### Exercise objective:
Reproduce the records below exactly, but only between the lines holding "Task: Change Stage Requested dropdown" and "Given: Select the SM4 key type", inclusive.

### Stored records:
<<<<

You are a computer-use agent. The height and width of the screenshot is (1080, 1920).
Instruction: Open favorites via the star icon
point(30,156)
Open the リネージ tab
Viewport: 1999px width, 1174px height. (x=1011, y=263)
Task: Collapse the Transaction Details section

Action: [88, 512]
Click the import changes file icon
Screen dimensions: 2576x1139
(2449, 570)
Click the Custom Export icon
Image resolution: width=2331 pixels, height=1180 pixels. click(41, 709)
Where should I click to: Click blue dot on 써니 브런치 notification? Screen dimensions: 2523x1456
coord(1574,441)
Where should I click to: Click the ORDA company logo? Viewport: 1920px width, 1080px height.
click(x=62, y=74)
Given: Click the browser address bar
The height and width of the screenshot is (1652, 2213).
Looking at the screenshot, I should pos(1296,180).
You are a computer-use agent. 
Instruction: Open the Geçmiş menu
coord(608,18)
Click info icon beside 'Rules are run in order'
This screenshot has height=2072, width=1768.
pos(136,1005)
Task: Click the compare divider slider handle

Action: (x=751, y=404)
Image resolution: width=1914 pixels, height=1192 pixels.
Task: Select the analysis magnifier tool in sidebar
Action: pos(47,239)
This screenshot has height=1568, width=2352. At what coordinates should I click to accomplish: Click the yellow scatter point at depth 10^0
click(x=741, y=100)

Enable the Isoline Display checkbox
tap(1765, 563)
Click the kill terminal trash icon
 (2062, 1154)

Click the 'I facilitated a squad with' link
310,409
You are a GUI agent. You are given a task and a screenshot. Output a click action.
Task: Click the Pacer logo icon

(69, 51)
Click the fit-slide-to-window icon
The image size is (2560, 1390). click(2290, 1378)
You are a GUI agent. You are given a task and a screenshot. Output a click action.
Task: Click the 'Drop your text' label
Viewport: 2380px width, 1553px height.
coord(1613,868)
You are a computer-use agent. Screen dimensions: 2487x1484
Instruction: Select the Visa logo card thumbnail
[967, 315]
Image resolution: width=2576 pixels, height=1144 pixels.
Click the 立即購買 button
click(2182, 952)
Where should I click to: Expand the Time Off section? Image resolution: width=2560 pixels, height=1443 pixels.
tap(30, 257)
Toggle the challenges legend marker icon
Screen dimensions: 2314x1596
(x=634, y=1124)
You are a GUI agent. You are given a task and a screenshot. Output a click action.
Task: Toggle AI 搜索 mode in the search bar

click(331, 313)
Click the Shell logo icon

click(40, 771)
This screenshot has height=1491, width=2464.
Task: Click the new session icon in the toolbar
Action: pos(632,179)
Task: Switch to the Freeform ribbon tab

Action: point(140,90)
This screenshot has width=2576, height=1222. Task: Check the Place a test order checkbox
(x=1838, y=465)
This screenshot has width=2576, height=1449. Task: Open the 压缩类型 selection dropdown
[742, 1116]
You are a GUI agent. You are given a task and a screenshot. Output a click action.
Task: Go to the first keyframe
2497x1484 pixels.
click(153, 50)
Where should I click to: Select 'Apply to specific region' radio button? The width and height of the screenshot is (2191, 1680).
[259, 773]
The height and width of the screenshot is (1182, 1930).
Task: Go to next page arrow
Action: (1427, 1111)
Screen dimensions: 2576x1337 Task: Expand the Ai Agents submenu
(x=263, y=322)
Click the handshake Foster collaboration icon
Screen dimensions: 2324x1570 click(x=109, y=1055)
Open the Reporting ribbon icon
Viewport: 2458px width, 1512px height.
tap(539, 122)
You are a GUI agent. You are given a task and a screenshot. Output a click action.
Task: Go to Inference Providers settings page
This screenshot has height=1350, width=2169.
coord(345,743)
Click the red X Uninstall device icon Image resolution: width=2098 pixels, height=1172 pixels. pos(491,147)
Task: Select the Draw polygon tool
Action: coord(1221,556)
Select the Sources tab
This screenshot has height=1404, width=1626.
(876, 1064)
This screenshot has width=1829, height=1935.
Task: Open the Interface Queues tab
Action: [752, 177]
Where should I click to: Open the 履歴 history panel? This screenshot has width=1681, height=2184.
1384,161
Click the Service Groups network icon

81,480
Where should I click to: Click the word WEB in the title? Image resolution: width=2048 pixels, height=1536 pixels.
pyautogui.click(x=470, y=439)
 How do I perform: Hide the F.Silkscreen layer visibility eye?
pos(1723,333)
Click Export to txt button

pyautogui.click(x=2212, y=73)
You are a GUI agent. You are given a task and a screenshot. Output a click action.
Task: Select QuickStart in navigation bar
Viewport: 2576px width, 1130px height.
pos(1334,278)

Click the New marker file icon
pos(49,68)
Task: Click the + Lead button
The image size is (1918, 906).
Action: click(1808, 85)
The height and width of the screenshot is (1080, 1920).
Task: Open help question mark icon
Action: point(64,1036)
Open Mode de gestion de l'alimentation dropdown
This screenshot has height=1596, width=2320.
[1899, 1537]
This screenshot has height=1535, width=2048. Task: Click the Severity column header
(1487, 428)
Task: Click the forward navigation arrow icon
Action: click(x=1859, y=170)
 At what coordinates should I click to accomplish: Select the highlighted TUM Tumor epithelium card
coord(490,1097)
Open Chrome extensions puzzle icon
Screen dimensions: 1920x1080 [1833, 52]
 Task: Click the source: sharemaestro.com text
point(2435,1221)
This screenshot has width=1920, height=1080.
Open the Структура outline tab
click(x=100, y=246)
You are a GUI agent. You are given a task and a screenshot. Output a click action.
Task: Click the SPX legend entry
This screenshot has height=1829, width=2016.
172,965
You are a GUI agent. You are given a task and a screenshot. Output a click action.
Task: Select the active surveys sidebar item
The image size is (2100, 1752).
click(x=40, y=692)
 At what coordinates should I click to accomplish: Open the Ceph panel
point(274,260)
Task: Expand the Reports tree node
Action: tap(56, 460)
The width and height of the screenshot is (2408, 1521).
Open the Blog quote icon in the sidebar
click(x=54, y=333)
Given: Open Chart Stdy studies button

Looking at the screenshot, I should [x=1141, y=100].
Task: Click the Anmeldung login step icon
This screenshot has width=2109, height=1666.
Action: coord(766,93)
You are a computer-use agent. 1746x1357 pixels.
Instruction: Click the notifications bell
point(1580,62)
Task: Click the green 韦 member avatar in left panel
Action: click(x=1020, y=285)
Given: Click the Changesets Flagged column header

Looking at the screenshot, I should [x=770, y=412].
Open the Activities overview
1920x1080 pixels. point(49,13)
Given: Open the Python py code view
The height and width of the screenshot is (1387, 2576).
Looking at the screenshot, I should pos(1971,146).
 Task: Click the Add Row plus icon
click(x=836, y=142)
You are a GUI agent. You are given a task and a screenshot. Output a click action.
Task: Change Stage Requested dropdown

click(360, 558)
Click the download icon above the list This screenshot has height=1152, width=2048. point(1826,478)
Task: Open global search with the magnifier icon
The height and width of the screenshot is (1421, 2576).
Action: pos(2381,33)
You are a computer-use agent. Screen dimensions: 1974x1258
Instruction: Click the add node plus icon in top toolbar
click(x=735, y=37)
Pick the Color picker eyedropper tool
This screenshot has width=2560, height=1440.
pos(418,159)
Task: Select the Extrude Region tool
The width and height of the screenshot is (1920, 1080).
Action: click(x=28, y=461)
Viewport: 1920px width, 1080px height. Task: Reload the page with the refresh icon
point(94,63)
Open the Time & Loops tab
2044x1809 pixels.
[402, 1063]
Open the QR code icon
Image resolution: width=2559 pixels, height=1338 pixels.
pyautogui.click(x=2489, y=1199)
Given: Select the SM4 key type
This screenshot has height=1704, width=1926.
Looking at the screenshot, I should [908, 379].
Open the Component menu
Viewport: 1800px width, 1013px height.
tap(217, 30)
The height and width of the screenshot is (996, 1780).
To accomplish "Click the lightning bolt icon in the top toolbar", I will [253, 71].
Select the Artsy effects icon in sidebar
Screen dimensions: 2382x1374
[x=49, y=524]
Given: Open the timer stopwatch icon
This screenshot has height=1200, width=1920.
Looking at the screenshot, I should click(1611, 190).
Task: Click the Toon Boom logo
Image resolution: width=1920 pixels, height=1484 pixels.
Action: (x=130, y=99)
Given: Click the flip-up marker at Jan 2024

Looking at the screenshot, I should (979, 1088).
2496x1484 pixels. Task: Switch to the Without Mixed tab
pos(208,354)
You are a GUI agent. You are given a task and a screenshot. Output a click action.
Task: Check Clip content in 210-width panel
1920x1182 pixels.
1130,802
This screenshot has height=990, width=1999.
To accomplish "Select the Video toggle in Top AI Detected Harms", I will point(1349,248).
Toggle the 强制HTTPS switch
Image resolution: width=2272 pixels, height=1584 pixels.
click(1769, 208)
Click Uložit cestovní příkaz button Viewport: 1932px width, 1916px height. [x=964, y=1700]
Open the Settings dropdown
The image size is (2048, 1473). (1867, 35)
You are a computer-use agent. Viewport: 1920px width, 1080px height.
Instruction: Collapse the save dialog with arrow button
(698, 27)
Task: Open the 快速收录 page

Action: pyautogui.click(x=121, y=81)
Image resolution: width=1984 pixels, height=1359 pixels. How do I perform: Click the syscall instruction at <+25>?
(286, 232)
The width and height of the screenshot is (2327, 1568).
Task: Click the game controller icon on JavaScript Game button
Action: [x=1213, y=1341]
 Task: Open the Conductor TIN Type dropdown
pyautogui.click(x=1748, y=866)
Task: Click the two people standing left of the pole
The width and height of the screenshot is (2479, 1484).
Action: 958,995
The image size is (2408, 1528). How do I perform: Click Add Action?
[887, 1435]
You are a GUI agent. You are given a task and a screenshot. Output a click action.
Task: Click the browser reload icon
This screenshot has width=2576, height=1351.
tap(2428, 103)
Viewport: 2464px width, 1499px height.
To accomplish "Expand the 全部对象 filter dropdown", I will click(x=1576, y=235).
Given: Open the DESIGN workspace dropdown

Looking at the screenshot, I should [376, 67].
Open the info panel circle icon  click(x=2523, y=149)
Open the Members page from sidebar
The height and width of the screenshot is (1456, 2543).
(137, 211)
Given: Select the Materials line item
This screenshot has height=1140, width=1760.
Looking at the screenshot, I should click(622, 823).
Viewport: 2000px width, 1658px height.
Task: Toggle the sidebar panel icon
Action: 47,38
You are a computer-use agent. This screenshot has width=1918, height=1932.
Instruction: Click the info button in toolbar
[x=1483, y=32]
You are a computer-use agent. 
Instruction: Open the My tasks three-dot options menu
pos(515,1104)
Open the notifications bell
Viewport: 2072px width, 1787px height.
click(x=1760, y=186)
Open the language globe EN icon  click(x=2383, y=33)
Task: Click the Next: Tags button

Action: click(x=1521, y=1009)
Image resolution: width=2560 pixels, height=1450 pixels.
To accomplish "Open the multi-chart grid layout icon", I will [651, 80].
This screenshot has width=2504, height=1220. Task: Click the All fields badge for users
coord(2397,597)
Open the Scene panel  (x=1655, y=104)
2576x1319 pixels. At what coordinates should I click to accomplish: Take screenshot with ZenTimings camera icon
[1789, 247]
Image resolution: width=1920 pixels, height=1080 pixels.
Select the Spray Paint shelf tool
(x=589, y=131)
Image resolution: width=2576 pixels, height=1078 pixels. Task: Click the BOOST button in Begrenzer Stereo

>>>>

### Answer to the problem:
Task: Change Stage Requested dropdown

click(360, 558)
Click the download icon above the list This screenshot has height=1152, width=2048. point(1826,478)
Task: Open global search with the magnifier icon
The height and width of the screenshot is (1421, 2576).
Action: pos(2381,33)
You are a computer-use agent. Screen dimensions: 1974x1258
Instruction: Click the add node plus icon in top toolbar
click(x=735, y=37)
Pick the Color picker eyedropper tool
This screenshot has width=2560, height=1440.
pos(418,159)
Task: Select the Extrude Region tool
The width and height of the screenshot is (1920, 1080).
Action: click(x=28, y=461)
Viewport: 1920px width, 1080px height. Task: Reload the page with the refresh icon
point(94,63)
Open the Time & Loops tab
2044x1809 pixels.
[402, 1063]
Open the QR code icon
Image resolution: width=2559 pixels, height=1338 pixels.
pyautogui.click(x=2489, y=1199)
Given: Select the SM4 key type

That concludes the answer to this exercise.